L’homme passe pour un ultra-atlantiste, et confirme l’image qu’il entend donner de lui-même : celle d’un gros dur. Ainsi, en matière économique, il persiste à défendre le Pacte de stabilité qui lie les Etats de la zone euro dans une austérité éternelle afin d’assurer la survie de la monnaie unique. Certes, le Pacte (qui contraint notamment chaque pays à maintenir un déficit budgétaire inférieur à 3%) est pour l’heure suspendu pour cause d’épidémie. Le secrétaire d’Etat français aux affaires européennes estimait récemment que ledit pacte ne devrait jamais être remis en place. Interrogé sur ce point, M. Röttgen remet fermement le ministre français à sa place : la situation et les mesures exceptionnelles « ne doivent pas être un prétexte pour abandonner le principe d’une politique financière stable à laquelle l’Allemagne – et cela ne concerne pas que la CDU – restera très attachée ». Avis à ceux qui auraient eu un doute.
Après le désengagement (relatif) de l’Oncle Sam, l’UE devra faire respecter l’ordre dans son voisinage
Mais c’est naturellement sur la politique internationale que le président de la commission des affaires étrangères insiste. Il note que « le ‘pivot asiatique’ des Etats-Unis, amorcé par Clinton et Obama, deviendra enfin une réalité et ce, quel que soit le résultat du scrutin ». Le « pivot asiatique », c’est-à-dire l’intérêt prioritaire que Washington accorde à l’Asie plutôt qu’à l’Europe.
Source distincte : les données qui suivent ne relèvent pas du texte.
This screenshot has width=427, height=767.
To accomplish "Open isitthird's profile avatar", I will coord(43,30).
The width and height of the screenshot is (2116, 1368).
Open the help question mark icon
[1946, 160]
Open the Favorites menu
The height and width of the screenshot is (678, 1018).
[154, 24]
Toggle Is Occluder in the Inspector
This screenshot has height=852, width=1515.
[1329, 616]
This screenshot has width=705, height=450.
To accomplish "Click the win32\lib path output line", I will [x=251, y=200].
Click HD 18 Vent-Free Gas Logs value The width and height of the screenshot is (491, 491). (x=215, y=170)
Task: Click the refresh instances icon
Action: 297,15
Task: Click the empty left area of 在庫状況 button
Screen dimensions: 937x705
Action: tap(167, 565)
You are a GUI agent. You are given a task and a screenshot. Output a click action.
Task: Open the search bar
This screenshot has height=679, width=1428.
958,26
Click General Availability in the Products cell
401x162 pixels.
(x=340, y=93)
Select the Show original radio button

Loin de s’en offusquer, le dirigeant chrétien-démocrate en tire une conclusion : « les Etats-Unis compteront que les Européens assument leurs responsabilités envers leurs voisins » (sans préciser quelle instance divine a confié à « l’Europe » ces « responsabilités »). En d’autres termes, après le désengagement (relatif) de l’Oncle Sam, l’UE devra faire respecter l’ordre, y compris par la force, dans son voisinage – au sud, et surtout à l’est. Et pour cela, « l’Europe doit absolument s’affirmer comme puissance géopolitique » martèle Norbert Röttgen.
Ce dernier se vante du reste d’avoir contribué à faire évoluer les positions de son parti et de la chancelière. Dans l’affaire Navalny – cet avocat et blogueur russe que Vladimir Poutine aurait voulu faire assassiner, selon les dirigeants européens – il se félicite que le gouvernement allemand n’ait pas d’emblée exclu, en représailles, de suspendre la construction du gazoduc Nord Stream II. Cette option n’est pour l’instant pas retenue, mais M. Röttgen avait été l’un des premiers à la proposer, suscitant immédiatement une approbation de nombreux responsables politiques. La chancelière n’avait pas écarté par principe cette hypothèse. C’est nouveau et c’est bien, jubile en substance le candidat.
Même amour pour la Chine. L’interviewé rappelle qu’il avait très tôt demandé, d’abord en vain, d’exclure la firme chinoise Huawei du déploiement de la 5G, avant que cette exigence ne soit finalement reprise dans un projet de loi en préparation.
Interrogé sur le type de coalition qui pourrait gouverner le pays après les élections prévues en septembre de l’année prochaine, il se montre peu enthousiaste quant à la reconduction de l’actuelle alliance avec les sociaux-démocrates, car il juge ceux-ci coupables de « dénoncer à la moindre occasion le retour du militarisme ». En revanche, se réjouit-il, « les Verts se sont recentrés sur ces sujets. Sur la Russie ou sur la Chine, par exemple, leurs positions sont souvent assez proches des nôtres ».
« Si chaque pays mène sa politique, l’Europe est en danger », s’indigne Norbert Röttgen
Enfin, celui qui se rêve en futur chancelier ne ménage pas le partenaire français. Ainsi, sur l’affaire Navalny, « la France a réagi trop timidement par rapport à l’Allemagne. Cette passivité française est regrettable car cette affaire est une épreuve de vérité pour l’Europe qui, si elle veut peser face à la Russie, doit avoir une stratégie cohérente ». Plus généralement, « Emmanuel Macron a eu tort de proposer un ‘dialogue stratégique’ avec la Russie ».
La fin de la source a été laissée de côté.